Investigators used Centers for Medicare & Medicaid Services data on vaccination status and timing during the 2017–2018 flu season to estimate the association between flu shot receipt and relative risk of death. They looked at beneficiary groups including those aged 85 and older; those who sought and obtained an annual preventative care/wellness visit; and beneficiaries who did and did not require nursing home care in the month prior to the vaccination window.

Among all groups, people who were vaccinated had a lower risk of dying from any cause except for the group that received nursing home care in the month prior to the vaccination window, Jeffrey A. Kelmanh, M.D., chief medical officer for CMS’s Center for Medicare, reported.

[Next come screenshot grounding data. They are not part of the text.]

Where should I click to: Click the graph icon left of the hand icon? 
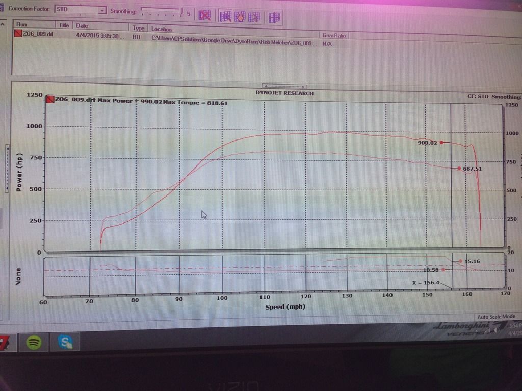tap(225, 17)
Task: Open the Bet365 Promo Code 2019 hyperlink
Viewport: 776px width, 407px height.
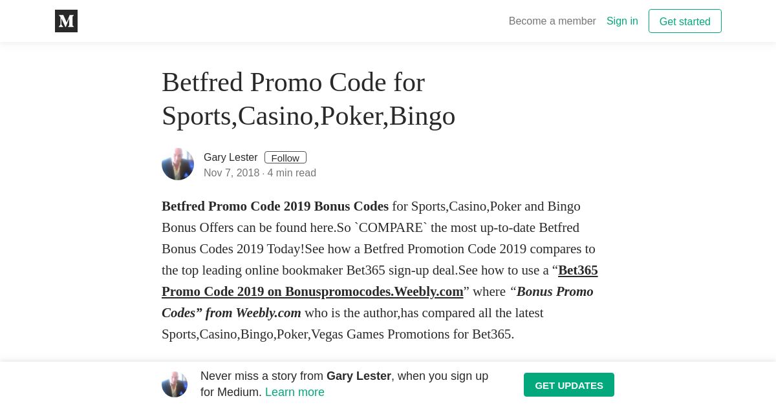Action: 312,291
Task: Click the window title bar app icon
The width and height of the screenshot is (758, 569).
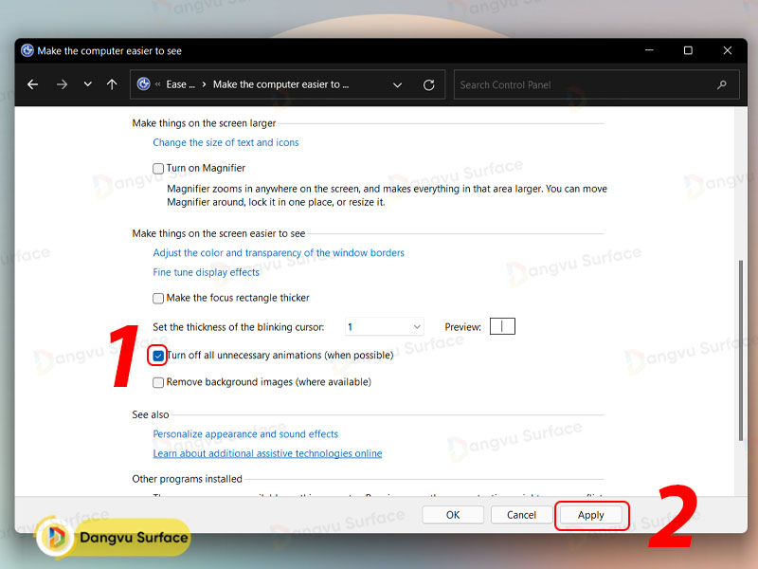Action: click(27, 51)
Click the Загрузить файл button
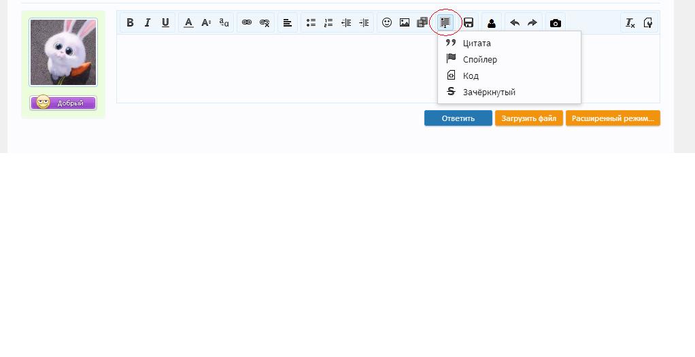 pyautogui.click(x=528, y=118)
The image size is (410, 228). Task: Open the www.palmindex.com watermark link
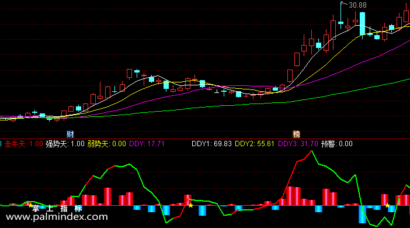(x=57, y=217)
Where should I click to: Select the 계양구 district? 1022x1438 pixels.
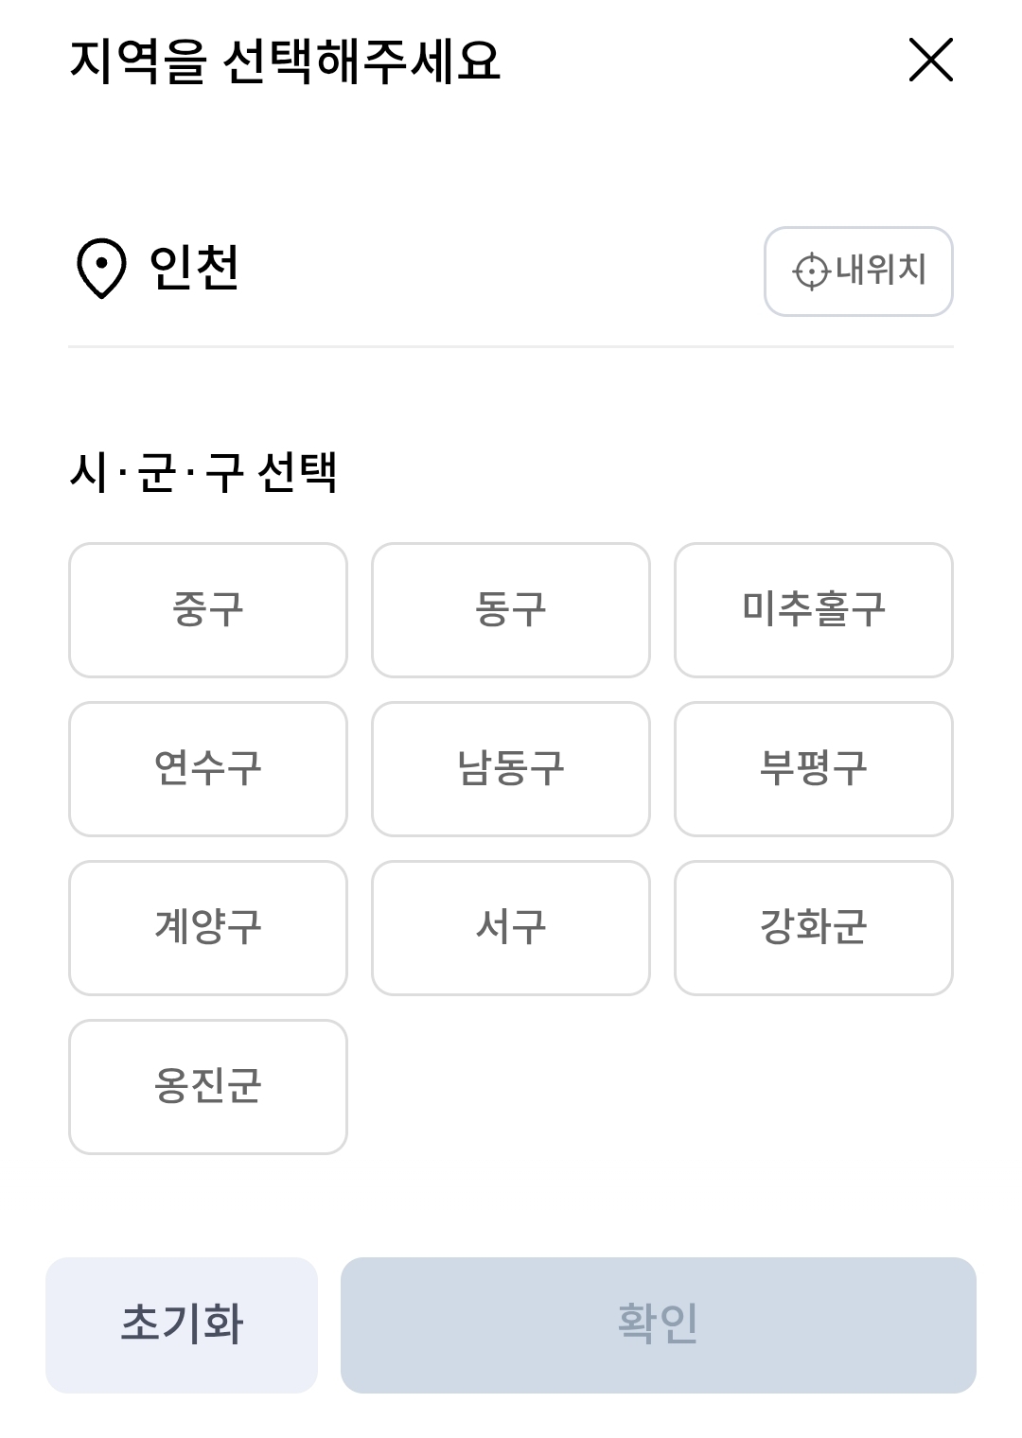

It is possible that residents’ relatively high risk of dying from any cause erased any positive effect of vaccination on mortality. But there may be other explanations for this finding, Kelmanh and colleagues proposed.  

It is possible that “vaccines fail to elicit an immune response sufficient to prevent infection in this population,” they wrote. “The distinction is important because even if the vaccine does not prevent development of the virus in one resident, immunization may in fact reduce spread of the virus to other nursing home residents who are not vaccinated.”

The policy of vaccinating nursing home residents against flu should continue, they added. But the goal of preventing facility influenza outbreaks “should not rely primarily upon vaccine effectiveness,” they added. “Alternative countermeasures to prevent transmission should remain.”

Currently, U.S. flu case counts remain low in the United States, with infections accounting for only 2.2% of visits to a healthcare provider in the week ending Nov. 20. Only 0.2% of long-term care facilities, meanwhile, reported positive flu tests among residents in the same week.

Full findings were published in the journal Vaccine.